The emails also reveal Ofgem apologised to Millinder during the six month wait. In April, after he had received no contact from the regulator for six months, a senior member of staff admitted Millinder had suffered “unacceptable delays” that were outside its expected timescales for processing applications.
In addition to the threat of legal action, Millinder has also made an official complaint to the Department of Energy and Climate Change (DECC) calling for the feed in tarrif legislation to be amended. He argues the law at present is “fundamentally flawed” because the validity period starts on the day an application is submitted rather than the day Ofgem makes its decision. “Ofgem can take as long as it likes to refuse an application, ‘invalidating the Validity Period’ and causing the affected applicant’s financial loss on varying levels,” he added.

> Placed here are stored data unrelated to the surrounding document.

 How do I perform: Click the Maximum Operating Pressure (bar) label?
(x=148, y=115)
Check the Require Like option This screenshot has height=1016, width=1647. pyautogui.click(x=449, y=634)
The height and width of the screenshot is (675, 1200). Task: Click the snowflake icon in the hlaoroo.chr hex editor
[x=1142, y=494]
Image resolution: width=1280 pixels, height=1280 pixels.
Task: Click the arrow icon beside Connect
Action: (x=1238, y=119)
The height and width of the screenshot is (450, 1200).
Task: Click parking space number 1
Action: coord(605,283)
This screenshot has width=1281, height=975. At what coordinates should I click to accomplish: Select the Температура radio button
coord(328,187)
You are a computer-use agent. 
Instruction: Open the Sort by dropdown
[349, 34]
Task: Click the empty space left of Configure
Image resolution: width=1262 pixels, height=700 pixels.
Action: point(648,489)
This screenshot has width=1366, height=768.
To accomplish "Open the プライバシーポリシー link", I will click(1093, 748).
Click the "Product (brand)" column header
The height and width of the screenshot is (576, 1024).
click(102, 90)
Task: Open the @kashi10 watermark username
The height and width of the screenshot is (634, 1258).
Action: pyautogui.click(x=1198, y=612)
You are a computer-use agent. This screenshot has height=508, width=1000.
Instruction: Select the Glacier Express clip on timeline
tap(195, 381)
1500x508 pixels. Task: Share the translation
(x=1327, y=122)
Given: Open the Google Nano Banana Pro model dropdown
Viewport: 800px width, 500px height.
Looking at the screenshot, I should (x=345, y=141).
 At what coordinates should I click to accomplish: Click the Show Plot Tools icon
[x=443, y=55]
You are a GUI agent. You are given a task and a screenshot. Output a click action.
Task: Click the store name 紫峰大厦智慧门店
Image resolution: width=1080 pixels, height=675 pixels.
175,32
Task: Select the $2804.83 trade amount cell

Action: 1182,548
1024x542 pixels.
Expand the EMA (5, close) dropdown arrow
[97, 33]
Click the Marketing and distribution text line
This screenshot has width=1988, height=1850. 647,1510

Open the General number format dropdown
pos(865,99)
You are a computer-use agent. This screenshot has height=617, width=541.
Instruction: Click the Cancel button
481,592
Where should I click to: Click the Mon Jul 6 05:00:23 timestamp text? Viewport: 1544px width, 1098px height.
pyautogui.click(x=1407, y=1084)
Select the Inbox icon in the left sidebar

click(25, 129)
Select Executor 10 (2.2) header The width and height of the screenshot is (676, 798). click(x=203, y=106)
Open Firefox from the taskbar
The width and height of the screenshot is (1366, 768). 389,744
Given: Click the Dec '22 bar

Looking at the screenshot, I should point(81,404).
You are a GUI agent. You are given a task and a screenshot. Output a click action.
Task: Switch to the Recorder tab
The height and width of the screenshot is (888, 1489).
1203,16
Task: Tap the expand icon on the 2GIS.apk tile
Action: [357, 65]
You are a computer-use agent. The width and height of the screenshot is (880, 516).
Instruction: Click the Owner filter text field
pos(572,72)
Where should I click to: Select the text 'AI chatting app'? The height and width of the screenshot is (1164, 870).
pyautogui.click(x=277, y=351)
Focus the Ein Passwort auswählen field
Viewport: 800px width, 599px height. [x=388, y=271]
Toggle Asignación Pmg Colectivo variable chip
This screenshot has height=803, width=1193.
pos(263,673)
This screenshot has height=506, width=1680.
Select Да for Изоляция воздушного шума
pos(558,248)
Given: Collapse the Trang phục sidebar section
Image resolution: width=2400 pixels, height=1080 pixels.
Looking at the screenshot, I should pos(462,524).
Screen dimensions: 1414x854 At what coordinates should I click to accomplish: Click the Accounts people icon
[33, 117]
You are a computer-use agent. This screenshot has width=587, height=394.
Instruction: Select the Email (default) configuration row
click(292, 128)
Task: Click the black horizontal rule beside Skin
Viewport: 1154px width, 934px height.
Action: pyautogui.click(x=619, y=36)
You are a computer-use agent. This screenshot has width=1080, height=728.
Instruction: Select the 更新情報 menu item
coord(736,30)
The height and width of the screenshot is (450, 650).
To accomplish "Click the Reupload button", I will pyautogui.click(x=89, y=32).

A spokeswoman for DECC told BusinessGreen that it was “aware of Mr Millinder’s concerns and are currently in correspondence with him”.
Industry insiders say the case clearly raises questions about whether Ofgem has sufficient resources to deal with the surge in applications that occurs around the time the feed-in tariff rate is reduced.
DECC is understood to be currently examining the process for pre-accreditation in a wider review of feed-in tariff rules.
Louisa Coursey, small and medium wind development manager for RenewableUK, told BusinessGreen she believed it would be fairer if the 12-month validity period began on the day of approval, as Millinder is arguing.
“There are examples where developers have suffered from similar situations [to Mr Millinder] and are consequently struggling to install their turbine within the time limitations imposed by the pre-accreditation process,” she said. “It’s creating an additional barrier to the successful installation of turbine projects.
“Ofgem have limited resources and this is causing delays in the time taken to approve applications. Additional funding from DECC or a change to the pre-accreditation process is required in order to solve this situation.”